[Start of Attachment]

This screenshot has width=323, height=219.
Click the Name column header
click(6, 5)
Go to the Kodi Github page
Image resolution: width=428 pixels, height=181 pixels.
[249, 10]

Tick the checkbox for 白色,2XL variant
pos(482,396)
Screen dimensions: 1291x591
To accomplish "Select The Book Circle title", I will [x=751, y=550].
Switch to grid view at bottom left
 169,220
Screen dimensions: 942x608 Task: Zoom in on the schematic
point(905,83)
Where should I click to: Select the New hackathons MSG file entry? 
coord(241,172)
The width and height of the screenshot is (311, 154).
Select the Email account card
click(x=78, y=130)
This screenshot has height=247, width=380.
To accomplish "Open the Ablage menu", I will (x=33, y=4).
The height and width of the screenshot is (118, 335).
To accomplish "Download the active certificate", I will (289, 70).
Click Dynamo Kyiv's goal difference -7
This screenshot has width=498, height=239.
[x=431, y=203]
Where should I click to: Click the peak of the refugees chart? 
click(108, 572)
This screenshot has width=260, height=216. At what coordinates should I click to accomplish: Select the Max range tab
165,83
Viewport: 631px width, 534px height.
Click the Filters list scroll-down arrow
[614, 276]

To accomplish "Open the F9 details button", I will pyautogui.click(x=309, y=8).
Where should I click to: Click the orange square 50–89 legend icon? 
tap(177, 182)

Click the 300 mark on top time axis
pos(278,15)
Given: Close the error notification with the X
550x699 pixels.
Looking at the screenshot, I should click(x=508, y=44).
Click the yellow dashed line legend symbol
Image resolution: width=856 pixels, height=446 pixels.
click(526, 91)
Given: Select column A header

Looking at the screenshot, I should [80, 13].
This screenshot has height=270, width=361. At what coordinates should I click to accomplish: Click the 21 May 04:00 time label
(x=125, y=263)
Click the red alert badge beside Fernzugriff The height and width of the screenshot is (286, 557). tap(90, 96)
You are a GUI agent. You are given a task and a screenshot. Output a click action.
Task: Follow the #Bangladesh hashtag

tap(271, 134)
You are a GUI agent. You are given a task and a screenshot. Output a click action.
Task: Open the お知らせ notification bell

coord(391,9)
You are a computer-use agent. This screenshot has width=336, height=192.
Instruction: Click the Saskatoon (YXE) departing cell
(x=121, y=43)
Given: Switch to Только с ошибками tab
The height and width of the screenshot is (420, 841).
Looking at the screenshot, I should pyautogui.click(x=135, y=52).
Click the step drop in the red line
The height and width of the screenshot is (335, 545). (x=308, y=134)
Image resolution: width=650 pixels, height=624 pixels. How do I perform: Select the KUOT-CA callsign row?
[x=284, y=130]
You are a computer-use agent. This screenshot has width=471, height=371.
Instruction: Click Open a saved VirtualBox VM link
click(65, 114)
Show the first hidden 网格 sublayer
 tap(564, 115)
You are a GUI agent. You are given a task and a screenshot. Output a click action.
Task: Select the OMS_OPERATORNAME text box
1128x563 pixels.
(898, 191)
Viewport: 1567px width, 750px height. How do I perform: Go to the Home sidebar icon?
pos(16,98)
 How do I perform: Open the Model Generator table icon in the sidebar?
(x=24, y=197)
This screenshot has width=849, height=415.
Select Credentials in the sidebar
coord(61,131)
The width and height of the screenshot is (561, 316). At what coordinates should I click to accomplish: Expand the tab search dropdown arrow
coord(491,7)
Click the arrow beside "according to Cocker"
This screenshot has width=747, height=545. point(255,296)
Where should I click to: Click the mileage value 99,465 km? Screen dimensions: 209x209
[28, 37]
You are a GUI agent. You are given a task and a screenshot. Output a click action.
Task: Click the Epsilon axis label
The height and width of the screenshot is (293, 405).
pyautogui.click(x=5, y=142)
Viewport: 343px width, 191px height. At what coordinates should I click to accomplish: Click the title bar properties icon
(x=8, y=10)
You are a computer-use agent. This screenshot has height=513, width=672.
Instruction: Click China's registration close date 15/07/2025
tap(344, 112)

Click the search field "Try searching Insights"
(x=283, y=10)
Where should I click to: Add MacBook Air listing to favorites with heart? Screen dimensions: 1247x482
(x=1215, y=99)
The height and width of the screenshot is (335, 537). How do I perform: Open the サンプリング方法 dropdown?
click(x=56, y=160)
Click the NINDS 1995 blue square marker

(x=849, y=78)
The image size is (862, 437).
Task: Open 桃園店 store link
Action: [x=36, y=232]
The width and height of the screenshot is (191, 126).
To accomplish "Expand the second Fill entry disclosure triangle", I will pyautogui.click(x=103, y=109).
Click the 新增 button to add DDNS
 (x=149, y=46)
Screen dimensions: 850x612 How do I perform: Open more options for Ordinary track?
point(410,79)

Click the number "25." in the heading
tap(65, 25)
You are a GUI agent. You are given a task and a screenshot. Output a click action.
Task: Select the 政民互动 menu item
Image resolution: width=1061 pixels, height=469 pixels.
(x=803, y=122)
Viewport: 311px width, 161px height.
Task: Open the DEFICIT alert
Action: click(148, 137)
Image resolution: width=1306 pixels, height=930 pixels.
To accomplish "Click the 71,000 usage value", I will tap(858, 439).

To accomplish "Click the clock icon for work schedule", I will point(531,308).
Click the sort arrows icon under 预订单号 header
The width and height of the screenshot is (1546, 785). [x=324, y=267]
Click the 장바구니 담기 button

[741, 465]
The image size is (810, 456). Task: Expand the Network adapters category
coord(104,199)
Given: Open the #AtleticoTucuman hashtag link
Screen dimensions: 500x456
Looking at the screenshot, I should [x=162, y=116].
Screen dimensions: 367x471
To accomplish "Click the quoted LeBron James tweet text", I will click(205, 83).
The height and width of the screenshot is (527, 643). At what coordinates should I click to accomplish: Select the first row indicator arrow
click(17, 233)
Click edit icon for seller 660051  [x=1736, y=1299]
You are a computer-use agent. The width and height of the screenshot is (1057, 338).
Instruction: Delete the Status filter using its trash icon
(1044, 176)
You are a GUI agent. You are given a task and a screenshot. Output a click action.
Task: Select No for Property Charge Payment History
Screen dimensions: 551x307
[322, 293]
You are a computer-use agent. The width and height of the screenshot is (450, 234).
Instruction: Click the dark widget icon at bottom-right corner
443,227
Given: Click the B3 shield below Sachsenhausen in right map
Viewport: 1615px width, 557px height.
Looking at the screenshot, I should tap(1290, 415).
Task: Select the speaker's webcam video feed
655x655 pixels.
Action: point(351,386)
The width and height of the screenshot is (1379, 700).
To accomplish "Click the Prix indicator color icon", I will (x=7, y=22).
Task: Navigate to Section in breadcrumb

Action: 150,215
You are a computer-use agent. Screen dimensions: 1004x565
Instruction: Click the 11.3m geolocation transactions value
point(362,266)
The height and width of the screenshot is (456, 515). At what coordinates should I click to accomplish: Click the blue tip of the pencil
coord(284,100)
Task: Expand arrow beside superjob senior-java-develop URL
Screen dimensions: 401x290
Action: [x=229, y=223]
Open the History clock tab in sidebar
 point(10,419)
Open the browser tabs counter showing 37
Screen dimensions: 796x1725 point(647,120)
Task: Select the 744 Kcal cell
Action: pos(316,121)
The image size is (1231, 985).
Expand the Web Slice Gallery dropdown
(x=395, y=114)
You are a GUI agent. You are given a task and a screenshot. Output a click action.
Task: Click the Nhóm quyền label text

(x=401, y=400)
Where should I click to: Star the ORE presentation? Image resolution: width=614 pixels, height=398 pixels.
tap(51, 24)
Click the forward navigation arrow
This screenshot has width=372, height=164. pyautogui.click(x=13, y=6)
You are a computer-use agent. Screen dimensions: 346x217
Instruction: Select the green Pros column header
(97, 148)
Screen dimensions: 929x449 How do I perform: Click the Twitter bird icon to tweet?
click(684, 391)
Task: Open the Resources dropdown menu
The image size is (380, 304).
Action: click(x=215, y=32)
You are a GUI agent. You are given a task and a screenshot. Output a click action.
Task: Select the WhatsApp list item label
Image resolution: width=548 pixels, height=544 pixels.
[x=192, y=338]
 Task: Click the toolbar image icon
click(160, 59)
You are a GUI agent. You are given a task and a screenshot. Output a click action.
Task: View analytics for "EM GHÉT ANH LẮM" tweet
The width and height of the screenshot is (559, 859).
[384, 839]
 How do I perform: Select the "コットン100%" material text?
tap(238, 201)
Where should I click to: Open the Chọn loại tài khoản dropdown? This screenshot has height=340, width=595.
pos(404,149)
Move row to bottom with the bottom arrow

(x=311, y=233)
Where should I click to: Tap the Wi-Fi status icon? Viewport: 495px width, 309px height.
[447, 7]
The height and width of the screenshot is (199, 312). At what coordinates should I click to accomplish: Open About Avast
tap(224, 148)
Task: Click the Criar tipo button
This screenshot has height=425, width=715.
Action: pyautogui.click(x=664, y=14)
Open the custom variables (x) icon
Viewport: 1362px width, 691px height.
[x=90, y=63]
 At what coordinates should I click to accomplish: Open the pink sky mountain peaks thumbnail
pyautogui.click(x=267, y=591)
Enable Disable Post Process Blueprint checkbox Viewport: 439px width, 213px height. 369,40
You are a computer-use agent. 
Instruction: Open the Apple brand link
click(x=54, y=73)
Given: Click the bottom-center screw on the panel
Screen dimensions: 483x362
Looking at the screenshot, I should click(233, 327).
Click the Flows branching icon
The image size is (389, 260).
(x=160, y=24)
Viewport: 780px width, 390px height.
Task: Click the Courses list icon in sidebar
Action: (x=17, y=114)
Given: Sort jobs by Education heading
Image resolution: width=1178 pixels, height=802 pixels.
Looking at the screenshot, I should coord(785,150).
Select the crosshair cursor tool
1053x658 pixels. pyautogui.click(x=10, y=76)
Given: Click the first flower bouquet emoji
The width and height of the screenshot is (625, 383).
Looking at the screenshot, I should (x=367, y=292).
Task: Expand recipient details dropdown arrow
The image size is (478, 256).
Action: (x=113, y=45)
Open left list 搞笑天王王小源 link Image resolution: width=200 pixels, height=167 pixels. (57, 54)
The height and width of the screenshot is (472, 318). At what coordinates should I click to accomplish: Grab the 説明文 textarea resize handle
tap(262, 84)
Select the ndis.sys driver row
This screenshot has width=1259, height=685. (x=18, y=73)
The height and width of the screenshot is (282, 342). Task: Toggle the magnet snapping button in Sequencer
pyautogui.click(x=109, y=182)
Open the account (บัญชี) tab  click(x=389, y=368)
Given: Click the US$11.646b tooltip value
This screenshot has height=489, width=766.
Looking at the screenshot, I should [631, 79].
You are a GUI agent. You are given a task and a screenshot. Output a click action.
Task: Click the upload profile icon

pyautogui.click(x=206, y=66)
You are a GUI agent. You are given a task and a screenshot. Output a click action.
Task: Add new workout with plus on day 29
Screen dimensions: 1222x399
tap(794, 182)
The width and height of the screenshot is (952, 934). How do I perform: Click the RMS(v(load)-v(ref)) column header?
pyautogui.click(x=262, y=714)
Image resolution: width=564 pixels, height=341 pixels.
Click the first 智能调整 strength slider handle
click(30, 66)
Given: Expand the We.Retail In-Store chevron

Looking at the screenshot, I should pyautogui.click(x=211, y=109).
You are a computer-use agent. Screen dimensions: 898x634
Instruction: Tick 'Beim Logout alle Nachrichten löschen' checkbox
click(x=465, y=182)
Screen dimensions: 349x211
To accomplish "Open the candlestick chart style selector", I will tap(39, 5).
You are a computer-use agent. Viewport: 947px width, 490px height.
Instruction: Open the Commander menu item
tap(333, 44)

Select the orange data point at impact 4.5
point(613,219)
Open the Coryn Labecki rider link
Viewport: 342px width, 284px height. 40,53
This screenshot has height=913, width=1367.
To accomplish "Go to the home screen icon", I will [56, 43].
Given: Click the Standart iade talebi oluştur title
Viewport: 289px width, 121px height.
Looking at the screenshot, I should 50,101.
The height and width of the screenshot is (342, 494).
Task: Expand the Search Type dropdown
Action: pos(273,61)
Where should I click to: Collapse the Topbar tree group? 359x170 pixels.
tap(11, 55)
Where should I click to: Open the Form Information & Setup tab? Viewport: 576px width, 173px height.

[End of Attachment]

Task objective: Where a line in the entries holds the word "details", copy that line.

Response to the exercise:
To accomplish "Open the F9 details button", I will pyautogui.click(x=309, y=8).
Task: Expand recipient details dropdown arrow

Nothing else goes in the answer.